══ Stored data ══

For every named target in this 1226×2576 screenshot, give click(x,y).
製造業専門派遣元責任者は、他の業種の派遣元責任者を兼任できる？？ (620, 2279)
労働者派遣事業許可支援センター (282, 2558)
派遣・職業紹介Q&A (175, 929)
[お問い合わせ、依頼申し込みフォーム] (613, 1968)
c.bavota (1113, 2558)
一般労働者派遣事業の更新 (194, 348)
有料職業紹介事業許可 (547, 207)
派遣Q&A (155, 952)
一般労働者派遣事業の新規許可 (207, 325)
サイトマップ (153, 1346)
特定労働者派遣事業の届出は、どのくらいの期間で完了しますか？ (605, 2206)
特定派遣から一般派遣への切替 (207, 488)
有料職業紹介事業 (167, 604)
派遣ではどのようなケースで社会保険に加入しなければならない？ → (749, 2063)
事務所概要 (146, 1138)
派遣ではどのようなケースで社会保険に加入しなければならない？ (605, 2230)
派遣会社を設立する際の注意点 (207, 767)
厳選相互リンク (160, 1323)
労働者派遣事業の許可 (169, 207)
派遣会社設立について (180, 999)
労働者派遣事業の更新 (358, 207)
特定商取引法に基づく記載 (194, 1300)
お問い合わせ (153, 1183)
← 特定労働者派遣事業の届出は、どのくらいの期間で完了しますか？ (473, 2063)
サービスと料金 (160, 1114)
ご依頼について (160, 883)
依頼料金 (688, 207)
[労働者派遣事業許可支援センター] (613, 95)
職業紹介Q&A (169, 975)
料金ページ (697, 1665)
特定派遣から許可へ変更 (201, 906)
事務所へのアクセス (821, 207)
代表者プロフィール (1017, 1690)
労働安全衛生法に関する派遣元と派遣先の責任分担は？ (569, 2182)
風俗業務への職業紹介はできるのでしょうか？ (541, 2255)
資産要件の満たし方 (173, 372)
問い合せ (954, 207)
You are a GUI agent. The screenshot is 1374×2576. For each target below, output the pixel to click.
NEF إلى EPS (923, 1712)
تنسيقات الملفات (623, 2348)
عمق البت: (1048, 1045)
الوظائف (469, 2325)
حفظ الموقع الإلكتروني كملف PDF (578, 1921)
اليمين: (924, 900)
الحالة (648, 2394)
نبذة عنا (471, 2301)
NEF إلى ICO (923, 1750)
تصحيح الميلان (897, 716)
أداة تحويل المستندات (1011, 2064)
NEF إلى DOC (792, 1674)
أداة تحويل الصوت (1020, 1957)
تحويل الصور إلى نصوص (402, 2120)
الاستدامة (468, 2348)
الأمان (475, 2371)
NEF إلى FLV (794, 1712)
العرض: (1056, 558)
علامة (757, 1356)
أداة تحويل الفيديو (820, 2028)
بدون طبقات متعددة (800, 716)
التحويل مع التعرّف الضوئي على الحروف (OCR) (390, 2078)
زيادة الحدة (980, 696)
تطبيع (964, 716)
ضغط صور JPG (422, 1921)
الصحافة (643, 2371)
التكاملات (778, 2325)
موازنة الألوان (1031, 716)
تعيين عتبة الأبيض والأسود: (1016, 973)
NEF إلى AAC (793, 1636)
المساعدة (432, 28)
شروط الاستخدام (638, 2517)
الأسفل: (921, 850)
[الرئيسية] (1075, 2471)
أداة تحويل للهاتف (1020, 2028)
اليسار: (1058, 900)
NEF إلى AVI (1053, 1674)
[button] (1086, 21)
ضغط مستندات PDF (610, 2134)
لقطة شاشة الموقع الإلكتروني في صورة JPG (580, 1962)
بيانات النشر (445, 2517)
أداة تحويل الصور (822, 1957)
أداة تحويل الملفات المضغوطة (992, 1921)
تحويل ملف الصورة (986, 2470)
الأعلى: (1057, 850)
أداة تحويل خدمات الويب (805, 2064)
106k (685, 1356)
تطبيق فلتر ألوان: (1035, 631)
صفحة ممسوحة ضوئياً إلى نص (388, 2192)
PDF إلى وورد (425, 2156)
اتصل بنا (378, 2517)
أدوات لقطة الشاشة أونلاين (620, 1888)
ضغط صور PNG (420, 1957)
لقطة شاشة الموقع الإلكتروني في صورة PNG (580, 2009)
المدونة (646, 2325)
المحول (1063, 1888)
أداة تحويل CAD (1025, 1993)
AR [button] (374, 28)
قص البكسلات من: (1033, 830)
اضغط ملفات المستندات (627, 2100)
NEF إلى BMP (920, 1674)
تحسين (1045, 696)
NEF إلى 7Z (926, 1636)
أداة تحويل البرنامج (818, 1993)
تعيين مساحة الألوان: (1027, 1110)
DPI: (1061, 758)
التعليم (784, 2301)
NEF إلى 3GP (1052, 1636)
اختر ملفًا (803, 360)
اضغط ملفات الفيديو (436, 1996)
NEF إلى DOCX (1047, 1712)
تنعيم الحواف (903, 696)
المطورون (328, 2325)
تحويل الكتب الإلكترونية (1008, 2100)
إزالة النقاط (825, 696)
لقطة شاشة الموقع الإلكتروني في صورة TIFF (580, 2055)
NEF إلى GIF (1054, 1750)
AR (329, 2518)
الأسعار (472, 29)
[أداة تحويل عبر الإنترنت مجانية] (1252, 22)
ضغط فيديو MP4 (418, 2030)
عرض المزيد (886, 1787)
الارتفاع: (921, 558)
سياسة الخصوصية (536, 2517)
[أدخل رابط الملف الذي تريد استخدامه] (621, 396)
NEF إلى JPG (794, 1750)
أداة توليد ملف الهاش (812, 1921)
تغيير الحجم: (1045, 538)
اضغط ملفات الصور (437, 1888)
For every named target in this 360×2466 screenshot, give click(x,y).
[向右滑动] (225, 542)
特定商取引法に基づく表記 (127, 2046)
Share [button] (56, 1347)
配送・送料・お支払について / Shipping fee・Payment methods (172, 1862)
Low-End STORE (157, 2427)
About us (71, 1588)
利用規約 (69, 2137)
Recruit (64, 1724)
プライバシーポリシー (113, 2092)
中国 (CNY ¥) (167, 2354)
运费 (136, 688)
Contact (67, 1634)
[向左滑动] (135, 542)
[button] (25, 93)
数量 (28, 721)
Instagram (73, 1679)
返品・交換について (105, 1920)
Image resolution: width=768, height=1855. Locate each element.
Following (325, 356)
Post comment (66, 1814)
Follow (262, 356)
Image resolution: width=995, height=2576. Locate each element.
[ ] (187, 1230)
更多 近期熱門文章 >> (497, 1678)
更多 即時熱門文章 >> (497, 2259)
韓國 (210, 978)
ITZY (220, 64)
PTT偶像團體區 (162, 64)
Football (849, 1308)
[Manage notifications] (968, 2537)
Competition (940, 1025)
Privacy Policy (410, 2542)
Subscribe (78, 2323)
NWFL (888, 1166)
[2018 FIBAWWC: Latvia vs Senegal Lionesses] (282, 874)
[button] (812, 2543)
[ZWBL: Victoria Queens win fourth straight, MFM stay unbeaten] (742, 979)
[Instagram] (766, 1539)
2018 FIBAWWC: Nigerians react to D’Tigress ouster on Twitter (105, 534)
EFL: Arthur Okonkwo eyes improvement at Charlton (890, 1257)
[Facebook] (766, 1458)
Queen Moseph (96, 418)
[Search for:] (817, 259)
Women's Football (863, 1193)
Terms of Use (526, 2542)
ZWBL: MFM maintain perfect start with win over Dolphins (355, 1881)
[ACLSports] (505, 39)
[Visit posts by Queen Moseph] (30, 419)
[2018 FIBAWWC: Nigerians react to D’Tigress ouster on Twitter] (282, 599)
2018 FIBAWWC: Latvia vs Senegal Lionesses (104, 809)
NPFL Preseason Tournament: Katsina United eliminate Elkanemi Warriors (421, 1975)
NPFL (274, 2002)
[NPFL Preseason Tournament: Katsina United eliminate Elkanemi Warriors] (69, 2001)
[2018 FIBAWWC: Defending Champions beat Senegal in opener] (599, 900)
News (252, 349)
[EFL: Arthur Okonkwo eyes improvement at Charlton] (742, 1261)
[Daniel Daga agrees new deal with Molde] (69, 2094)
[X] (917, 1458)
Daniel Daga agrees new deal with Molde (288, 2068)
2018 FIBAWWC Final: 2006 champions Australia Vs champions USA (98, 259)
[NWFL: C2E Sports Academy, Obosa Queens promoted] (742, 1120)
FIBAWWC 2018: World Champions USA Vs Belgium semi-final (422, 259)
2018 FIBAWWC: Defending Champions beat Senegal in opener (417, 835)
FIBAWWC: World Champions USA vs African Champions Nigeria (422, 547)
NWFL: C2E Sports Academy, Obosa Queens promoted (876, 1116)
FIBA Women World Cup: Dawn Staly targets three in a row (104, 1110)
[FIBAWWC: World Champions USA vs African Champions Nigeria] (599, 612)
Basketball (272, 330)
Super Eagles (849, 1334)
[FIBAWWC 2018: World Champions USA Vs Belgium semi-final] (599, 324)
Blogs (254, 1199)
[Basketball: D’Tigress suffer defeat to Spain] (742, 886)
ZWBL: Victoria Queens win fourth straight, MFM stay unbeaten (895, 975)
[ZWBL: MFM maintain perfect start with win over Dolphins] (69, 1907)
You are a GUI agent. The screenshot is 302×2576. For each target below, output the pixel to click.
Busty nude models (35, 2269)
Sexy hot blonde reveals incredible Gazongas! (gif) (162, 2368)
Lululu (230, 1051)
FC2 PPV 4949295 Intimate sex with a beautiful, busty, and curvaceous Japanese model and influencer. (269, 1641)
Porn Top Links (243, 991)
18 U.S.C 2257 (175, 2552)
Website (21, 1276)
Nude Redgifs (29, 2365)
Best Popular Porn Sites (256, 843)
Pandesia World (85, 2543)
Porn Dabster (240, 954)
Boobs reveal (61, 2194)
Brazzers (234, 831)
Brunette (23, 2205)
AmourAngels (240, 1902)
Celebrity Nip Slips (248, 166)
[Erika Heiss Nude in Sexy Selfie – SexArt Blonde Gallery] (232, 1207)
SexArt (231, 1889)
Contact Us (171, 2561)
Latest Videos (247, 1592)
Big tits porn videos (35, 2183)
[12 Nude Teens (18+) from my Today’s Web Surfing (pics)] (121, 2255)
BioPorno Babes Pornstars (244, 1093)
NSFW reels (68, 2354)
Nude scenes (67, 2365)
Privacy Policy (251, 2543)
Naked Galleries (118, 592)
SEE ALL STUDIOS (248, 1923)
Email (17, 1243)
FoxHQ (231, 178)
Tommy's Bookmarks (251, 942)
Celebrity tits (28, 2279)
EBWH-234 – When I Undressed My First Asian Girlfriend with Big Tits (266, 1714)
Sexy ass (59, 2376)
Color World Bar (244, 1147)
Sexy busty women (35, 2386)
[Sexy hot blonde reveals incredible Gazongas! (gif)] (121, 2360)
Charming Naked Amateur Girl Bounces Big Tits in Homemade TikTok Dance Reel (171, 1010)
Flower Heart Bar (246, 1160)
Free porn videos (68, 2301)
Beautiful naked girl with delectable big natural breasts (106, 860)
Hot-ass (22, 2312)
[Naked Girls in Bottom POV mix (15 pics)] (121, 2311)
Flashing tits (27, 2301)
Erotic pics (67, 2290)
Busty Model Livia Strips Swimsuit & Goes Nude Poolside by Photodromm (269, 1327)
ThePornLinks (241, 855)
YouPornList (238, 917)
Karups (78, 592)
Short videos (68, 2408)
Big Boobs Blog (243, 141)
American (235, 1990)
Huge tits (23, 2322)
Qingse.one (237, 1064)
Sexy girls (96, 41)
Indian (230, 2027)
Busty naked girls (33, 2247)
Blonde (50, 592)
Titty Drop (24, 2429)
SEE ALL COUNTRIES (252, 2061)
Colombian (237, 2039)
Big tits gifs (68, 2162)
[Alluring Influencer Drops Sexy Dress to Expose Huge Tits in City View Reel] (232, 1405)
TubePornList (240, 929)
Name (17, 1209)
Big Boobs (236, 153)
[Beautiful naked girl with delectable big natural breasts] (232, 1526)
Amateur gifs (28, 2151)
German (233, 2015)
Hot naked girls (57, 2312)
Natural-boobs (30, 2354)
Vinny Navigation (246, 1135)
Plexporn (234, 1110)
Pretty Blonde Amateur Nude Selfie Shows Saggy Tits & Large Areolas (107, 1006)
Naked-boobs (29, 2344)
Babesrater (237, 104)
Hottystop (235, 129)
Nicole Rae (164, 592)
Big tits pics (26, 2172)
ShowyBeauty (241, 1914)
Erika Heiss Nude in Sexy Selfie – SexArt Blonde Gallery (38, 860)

═══

__What needs to be done__
Taking the lines above one at a time, give the number of them that contain the string "fourth". Add nothing else.

__Result of the exercise__
2